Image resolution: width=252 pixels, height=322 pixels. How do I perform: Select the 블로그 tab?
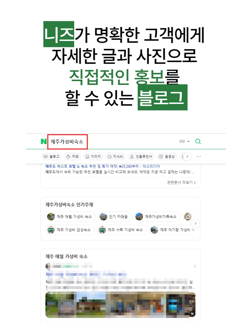(51, 156)

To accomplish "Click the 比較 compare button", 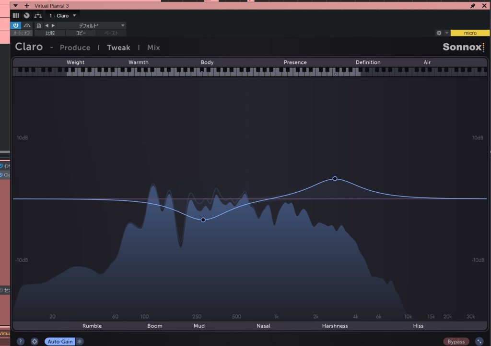I will [x=50, y=33].

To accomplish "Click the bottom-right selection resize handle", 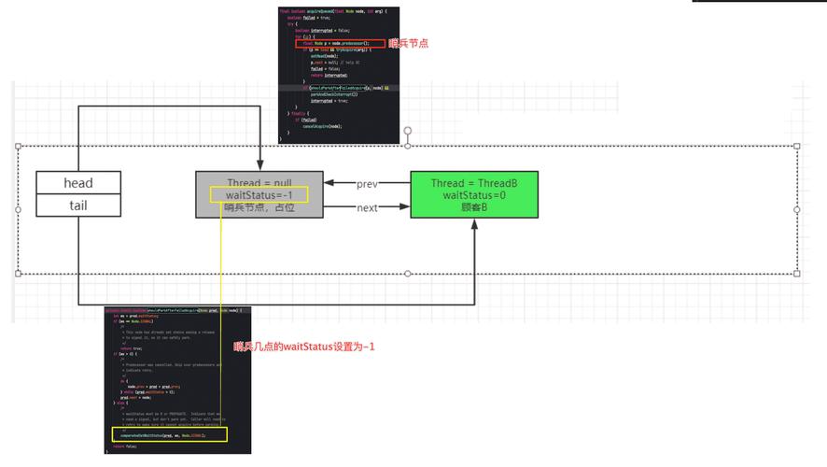I will [x=796, y=274].
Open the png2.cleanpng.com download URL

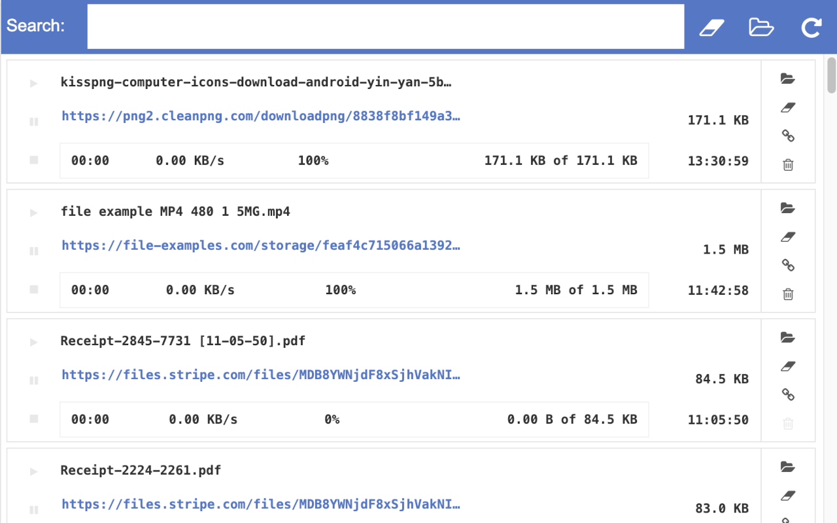tap(260, 116)
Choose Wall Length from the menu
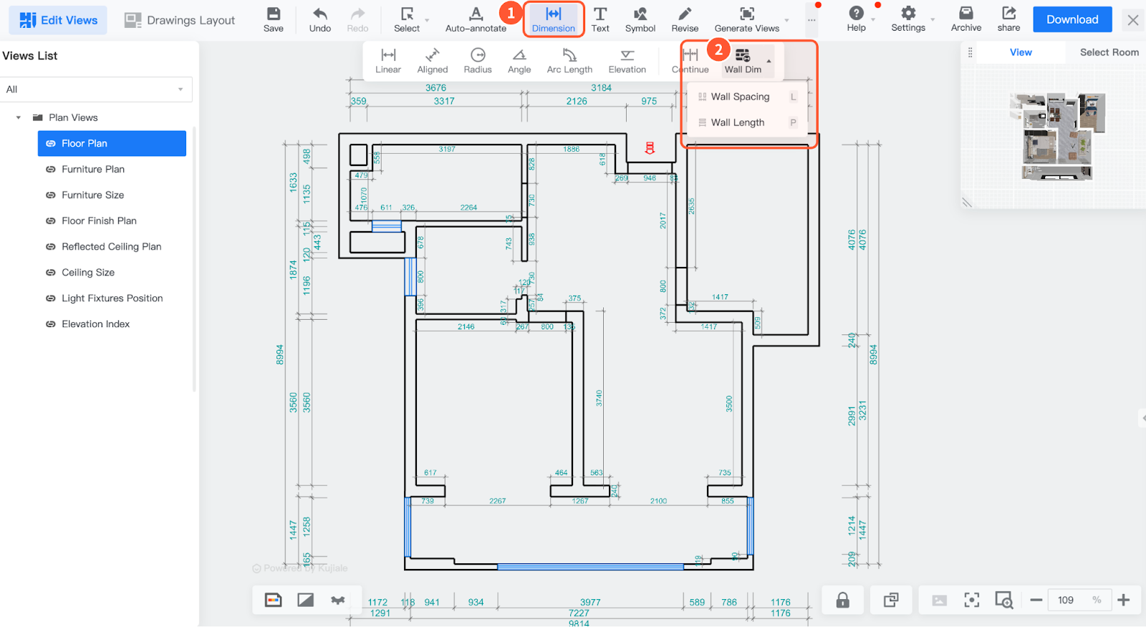The image size is (1146, 627). tap(738, 122)
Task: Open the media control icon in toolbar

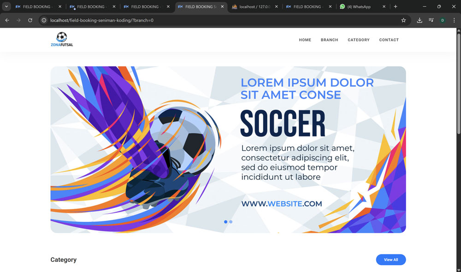Action: tap(431, 20)
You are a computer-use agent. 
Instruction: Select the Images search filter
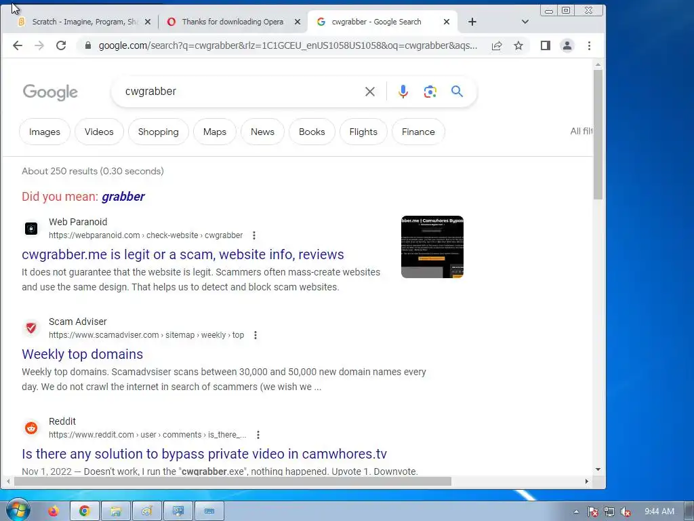tap(44, 132)
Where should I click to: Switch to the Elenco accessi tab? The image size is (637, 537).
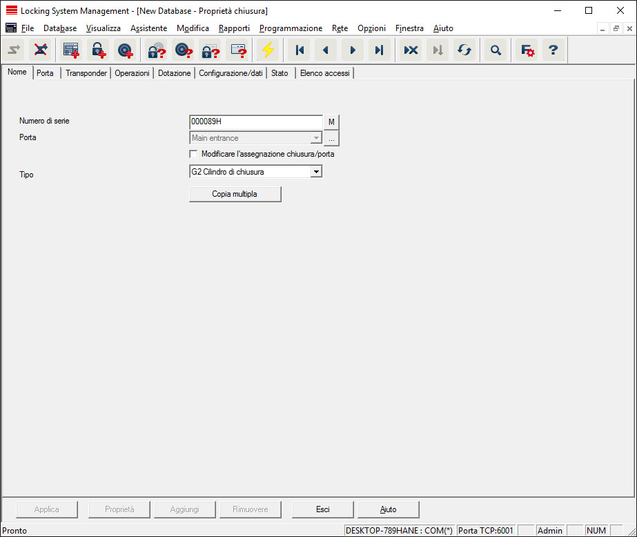[324, 73]
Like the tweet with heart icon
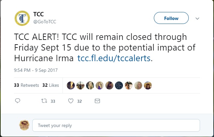Viewport: 214px width, 137px height. tap(71, 101)
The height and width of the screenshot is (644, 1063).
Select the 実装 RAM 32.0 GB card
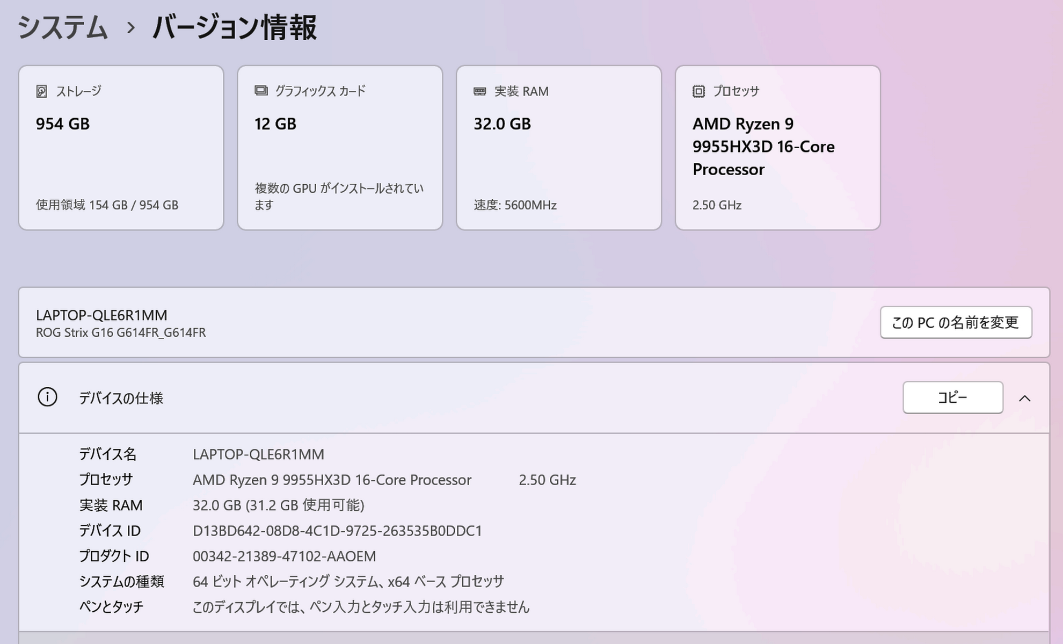coord(558,148)
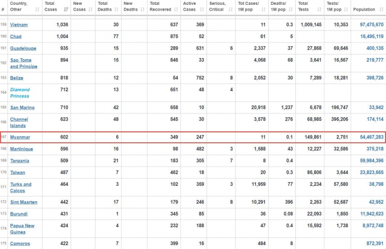Open Papua New Guinea country page
The height and width of the screenshot is (249, 386).
pos(22,228)
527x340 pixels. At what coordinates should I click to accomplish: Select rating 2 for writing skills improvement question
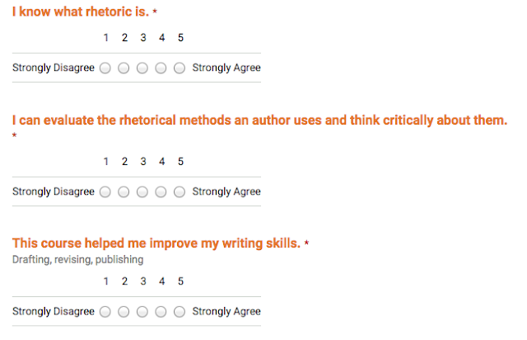(124, 312)
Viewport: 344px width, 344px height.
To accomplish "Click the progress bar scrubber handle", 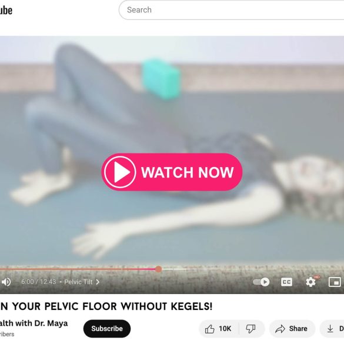I will (x=158, y=269).
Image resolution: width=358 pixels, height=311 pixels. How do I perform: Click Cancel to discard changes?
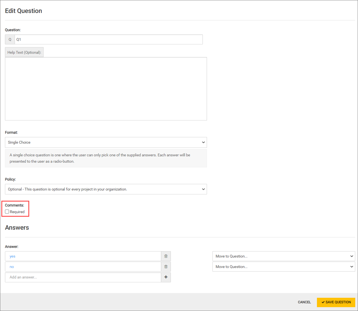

◆ ◆ ◆ ◆

In the data above, find the line with "Choose Wall Length from the menu" and the line with "The height and width of the screenshot is (644, 1063).". Please copy exactly those two lines and every line between them, but not the pictures.

Choose Wall Length from the menu
The image size is (1146, 627). tap(738, 122)
Task: Open the media control icon in toolbar

Action: tap(431, 20)
You are a computer-use agent. 
Instruction: Select the Images search filter
tap(44, 132)
Where should I click to: Switch to the Elenco accessi tab? The image size is (637, 537).
[324, 73]
Like the tweet with heart icon
Viewport: 214px width, 137px height. tap(71, 101)
The height and width of the screenshot is (644, 1063).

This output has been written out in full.